:: DATASET ENTRIES ::

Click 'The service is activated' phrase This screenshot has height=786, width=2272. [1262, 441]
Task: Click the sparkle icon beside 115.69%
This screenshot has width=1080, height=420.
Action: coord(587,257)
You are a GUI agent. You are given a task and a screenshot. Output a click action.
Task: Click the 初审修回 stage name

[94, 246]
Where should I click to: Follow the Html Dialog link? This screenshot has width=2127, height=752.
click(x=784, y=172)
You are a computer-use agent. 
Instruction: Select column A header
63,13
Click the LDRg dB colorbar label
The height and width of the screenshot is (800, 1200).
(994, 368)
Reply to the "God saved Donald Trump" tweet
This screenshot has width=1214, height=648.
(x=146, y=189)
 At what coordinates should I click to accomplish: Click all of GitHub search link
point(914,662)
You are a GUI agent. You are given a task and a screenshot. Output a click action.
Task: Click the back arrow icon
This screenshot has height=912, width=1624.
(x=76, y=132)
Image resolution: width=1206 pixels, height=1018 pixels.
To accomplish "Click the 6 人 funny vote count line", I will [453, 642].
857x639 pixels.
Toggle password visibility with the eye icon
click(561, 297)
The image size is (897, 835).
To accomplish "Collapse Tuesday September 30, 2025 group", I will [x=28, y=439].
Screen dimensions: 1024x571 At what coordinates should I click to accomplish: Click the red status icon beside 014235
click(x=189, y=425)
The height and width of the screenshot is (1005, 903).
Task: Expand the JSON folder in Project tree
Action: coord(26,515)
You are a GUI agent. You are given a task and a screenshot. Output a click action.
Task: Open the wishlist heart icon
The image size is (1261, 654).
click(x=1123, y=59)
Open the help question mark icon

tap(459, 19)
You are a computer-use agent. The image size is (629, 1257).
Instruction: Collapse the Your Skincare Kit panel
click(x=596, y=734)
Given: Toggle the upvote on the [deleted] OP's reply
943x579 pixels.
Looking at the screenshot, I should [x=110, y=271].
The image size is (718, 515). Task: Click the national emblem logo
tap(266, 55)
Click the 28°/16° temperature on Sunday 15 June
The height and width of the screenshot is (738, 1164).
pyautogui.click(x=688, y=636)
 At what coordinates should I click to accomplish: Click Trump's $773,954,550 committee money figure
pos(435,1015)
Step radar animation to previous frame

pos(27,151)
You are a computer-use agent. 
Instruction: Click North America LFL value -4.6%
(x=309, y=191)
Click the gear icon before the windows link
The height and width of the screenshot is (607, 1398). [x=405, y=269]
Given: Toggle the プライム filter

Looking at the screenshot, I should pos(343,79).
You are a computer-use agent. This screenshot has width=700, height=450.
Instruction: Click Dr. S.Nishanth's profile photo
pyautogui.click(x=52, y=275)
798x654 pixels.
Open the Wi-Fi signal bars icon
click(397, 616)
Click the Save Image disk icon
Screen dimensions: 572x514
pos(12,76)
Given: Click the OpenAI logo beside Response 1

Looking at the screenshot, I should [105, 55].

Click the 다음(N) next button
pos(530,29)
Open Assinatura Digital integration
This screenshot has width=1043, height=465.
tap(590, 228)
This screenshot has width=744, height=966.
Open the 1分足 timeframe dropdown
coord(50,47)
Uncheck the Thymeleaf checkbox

:::

§ PROBLEM DESCRIPTION
The answer should be exactly the lines from the one that contains "You are a computer-use agent. The" through the end of the entries, both ends included, and nothing besides.

§ WRITTEN ANSWER
You are a computer-use agent. The image size is (629, 1257).
Instruction: Collapse the Your Skincare Kit panel
click(x=596, y=734)
Given: Toggle the upvote on the [deleted] OP's reply
943x579 pixels.
Looking at the screenshot, I should [x=110, y=271].
The image size is (718, 515). Task: Click the national emblem logo
tap(266, 55)
Click the 28°/16° temperature on Sunday 15 June
The height and width of the screenshot is (738, 1164).
pyautogui.click(x=688, y=636)
 At what coordinates should I click to accomplish: Click Trump's $773,954,550 committee money figure
pos(435,1015)
Step radar animation to previous frame

pos(27,151)
You are a computer-use agent. 
Instruction: Click North America LFL value -4.6%
(x=309, y=191)
Click the gear icon before the windows link
The height and width of the screenshot is (607, 1398). [x=405, y=269]
Given: Toggle the プライム filter

Looking at the screenshot, I should pos(343,79).
You are a computer-use agent. This screenshot has width=700, height=450.
Instruction: Click Dr. S.Nishanth's profile photo
pyautogui.click(x=52, y=275)
798x654 pixels.
Open the Wi-Fi signal bars icon
click(397, 616)
Click the Save Image disk icon
Screen dimensions: 572x514
pos(12,76)
Given: Click the OpenAI logo beside Response 1

Looking at the screenshot, I should [105, 55].

Click the 다음(N) next button
pos(530,29)
Open Assinatura Digital integration
This screenshot has width=1043, height=465.
tap(590, 228)
This screenshot has width=744, height=966.
Open the 1分足 timeframe dropdown
coord(50,47)
Uncheck the Thymeleaf checkbox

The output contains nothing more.